[Goal of the exercise]: Update the records from the line with "Click the scrape_configs key" through the end of the records by replacing "marker dot" with "pin" and keeping everything else as it is. Omit the pictures from the result.

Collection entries
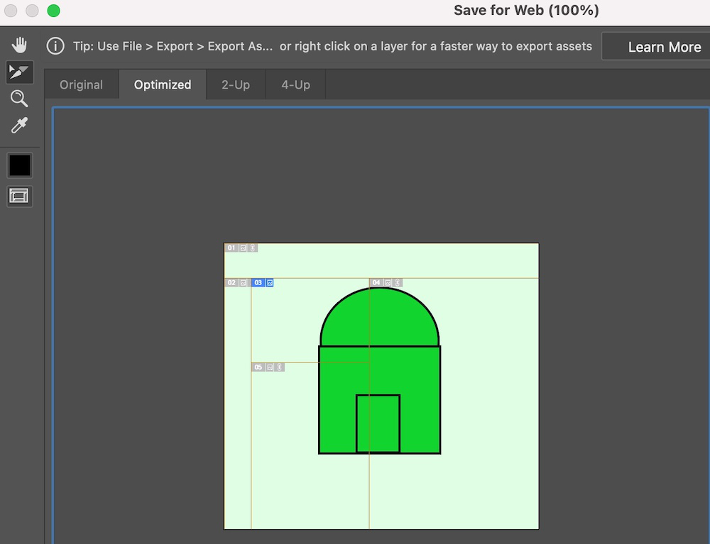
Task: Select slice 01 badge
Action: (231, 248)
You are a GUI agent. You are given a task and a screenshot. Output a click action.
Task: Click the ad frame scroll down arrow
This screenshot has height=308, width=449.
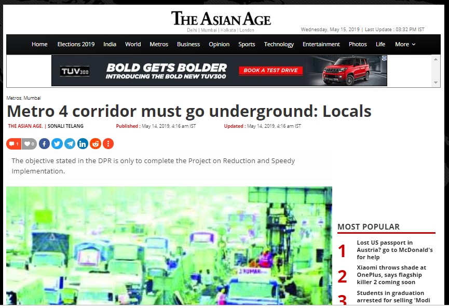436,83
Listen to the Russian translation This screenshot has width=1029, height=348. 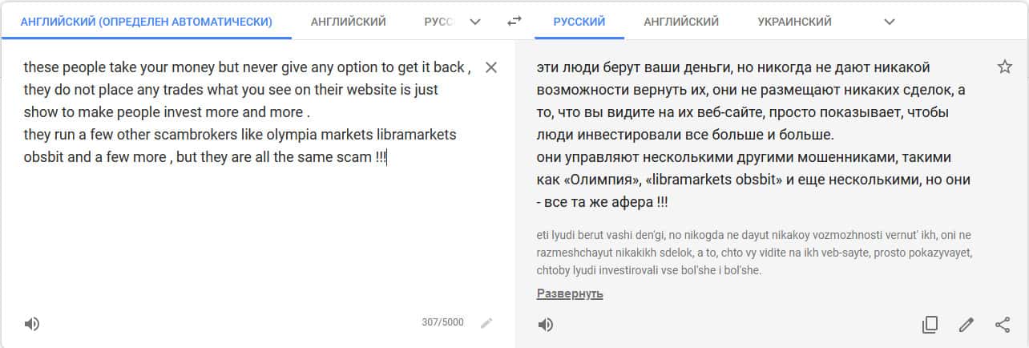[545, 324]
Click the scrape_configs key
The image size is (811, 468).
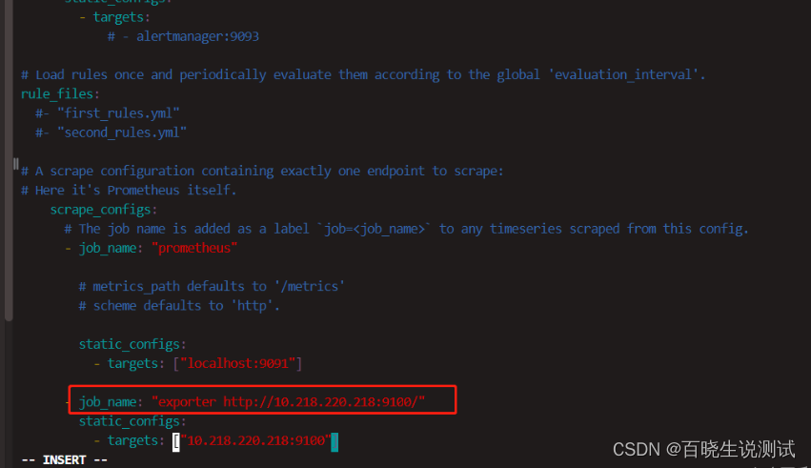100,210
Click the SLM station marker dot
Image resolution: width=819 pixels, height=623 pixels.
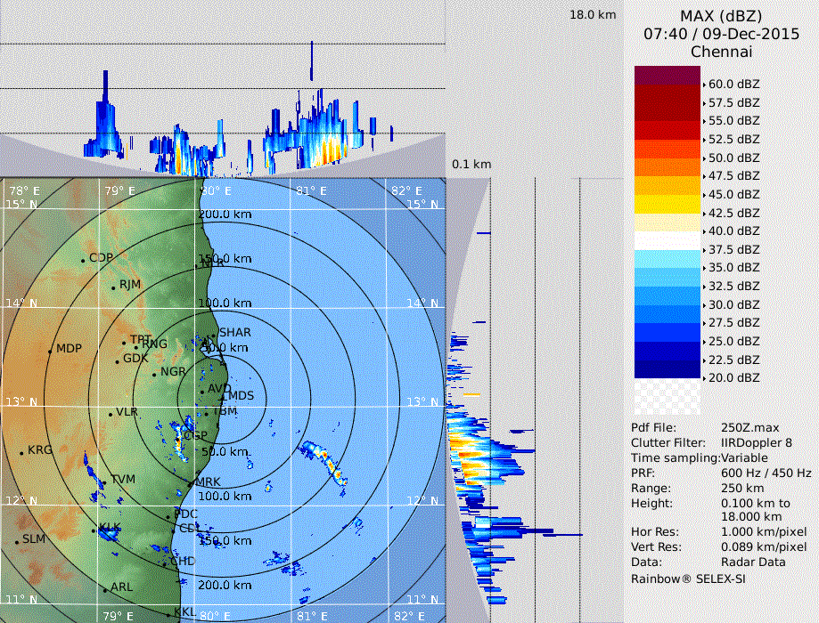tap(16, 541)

[Response]:
Click the scrape_configs key
The image size is (811, 468).
100,210
Click the SLM station pin
Image resolution: width=819 pixels, height=623 pixels.
tap(16, 541)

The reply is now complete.